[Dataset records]
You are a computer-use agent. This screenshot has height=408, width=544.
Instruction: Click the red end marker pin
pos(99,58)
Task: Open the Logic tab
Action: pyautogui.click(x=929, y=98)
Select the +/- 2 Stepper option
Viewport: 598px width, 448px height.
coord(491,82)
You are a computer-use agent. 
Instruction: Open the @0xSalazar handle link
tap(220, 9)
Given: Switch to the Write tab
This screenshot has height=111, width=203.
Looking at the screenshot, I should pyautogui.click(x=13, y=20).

---

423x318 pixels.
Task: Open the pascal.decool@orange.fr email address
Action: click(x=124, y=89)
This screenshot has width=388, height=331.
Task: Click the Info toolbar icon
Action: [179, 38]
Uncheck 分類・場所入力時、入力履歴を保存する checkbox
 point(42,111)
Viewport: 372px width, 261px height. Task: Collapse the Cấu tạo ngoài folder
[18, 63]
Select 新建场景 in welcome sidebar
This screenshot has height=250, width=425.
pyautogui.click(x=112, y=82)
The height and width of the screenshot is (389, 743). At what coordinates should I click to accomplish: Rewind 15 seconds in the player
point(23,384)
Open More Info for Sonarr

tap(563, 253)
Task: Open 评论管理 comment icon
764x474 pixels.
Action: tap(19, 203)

---

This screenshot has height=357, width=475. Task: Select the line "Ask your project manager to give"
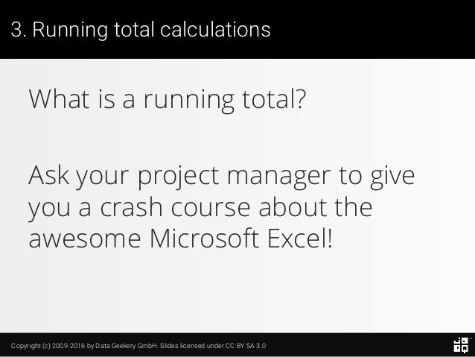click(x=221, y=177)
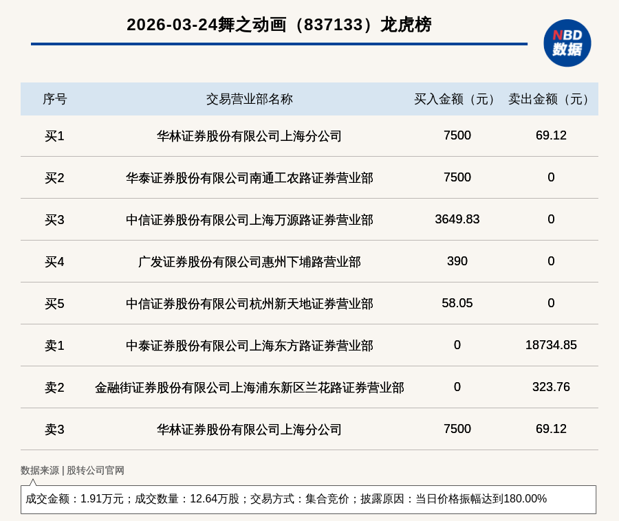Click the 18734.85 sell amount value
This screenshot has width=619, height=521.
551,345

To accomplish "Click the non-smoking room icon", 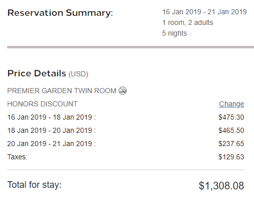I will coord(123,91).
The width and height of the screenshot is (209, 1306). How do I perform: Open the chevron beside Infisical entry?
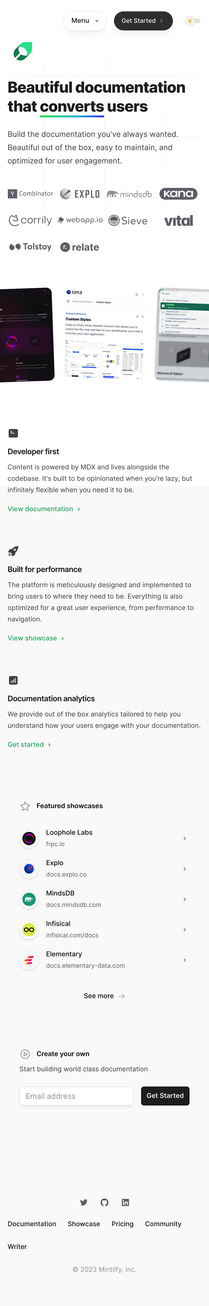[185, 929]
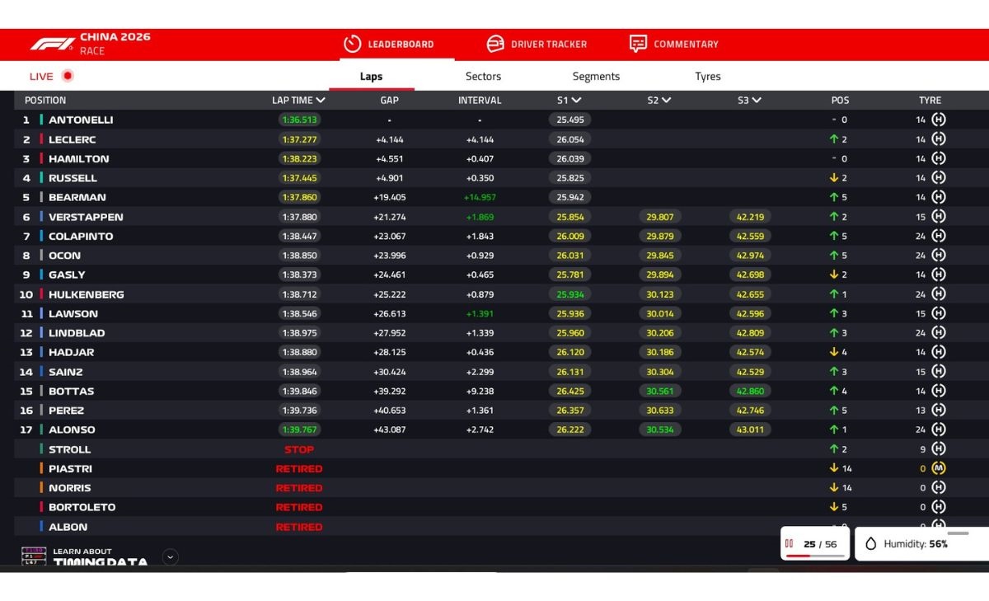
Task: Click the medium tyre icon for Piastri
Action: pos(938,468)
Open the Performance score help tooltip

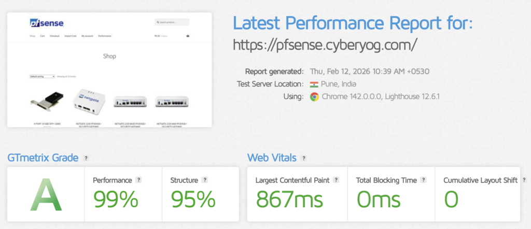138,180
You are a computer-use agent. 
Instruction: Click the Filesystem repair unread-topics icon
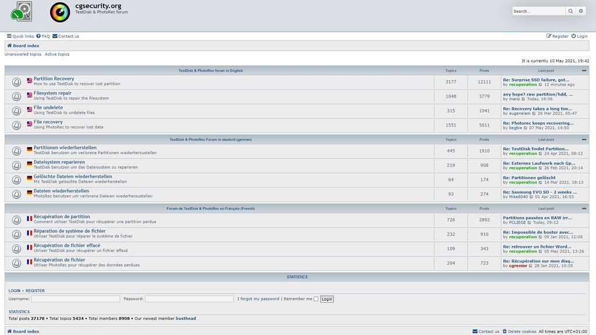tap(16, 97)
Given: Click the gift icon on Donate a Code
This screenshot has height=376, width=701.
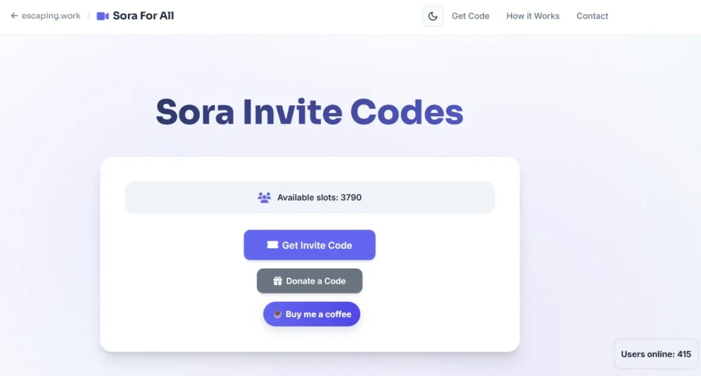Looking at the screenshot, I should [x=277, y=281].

EXERCISE REQUIREMENTS - Search the data for "Given". Copy every line that has it.

ANSWER -
Given: Switch to the Write tab
Given: Click the gift icon on Donate a Code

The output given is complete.